▶ [Pixel coordinate grounding data]:
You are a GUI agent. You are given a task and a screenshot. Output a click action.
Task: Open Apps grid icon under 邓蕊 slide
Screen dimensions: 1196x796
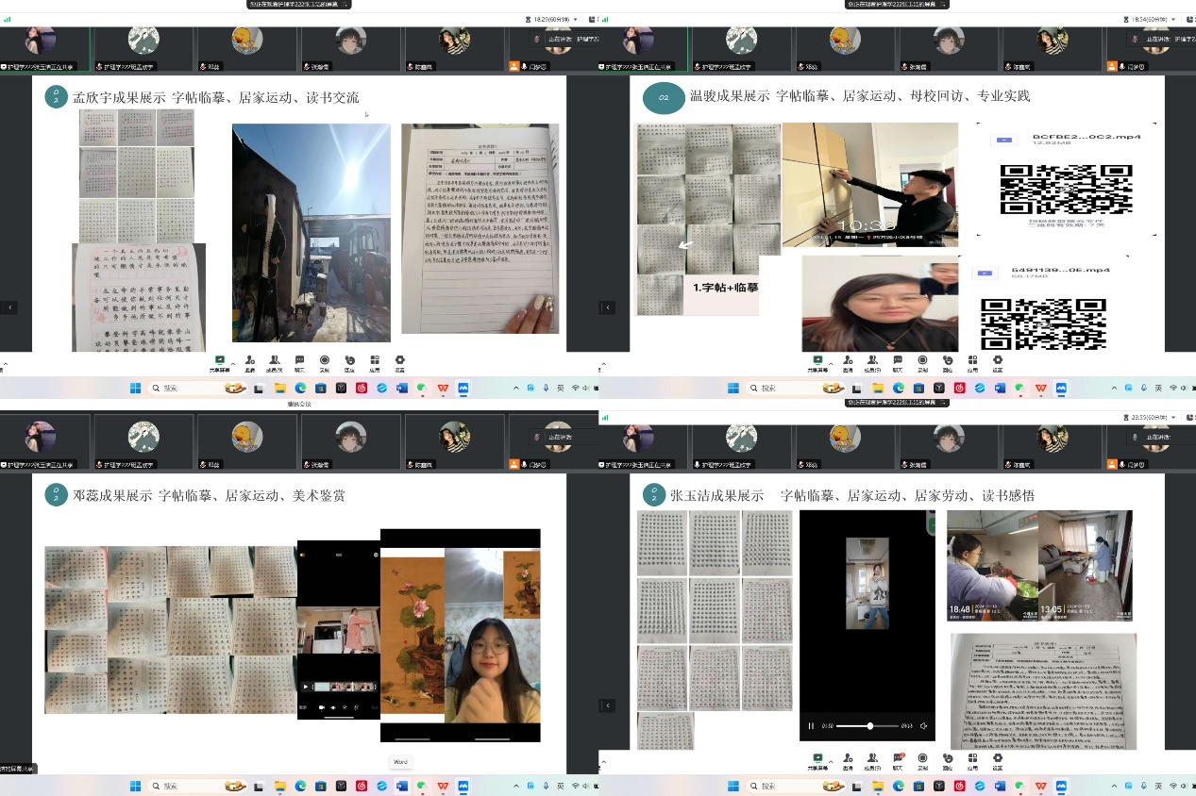[x=375, y=759]
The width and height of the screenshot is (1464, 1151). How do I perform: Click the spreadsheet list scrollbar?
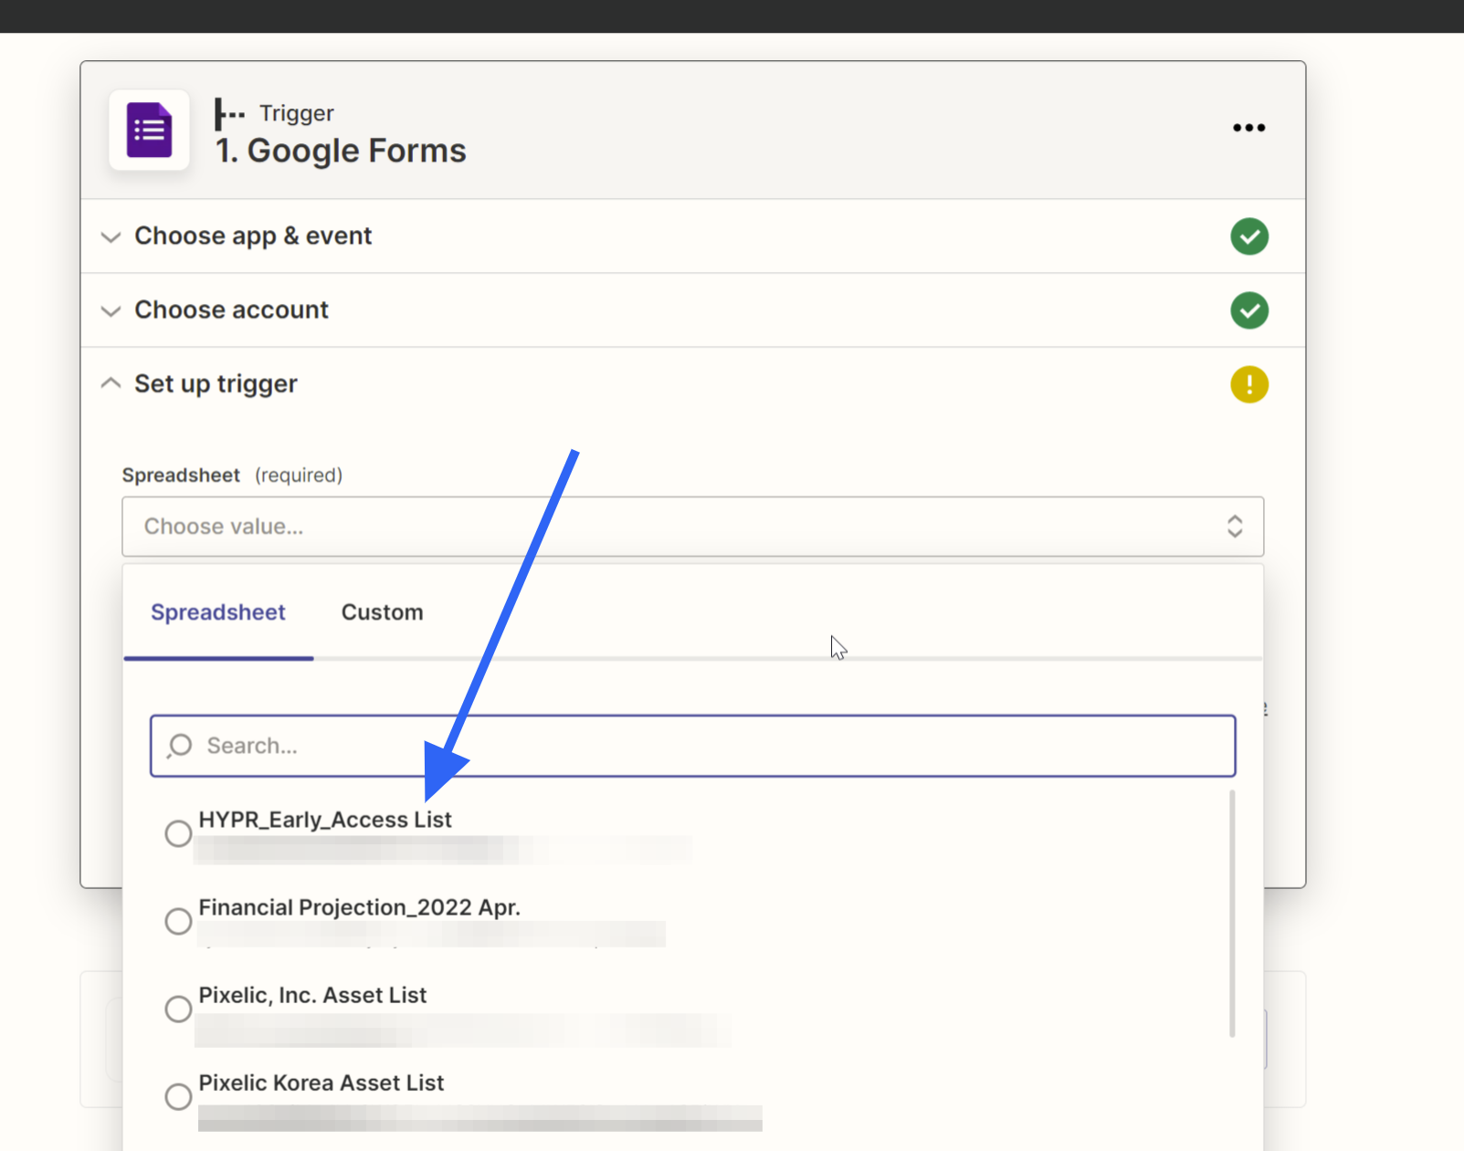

▶ [Task prompt]:
Which lines of the records above contain the word "screenshot"? Show each of them.

▶ [Answer to the exercise]:
You are a GUI agent. You are given a task and a screenshot. Output a click action.
The width and height of the screenshot is (1464, 1151). How do I perform: Click the spreadsheet list scrollbar?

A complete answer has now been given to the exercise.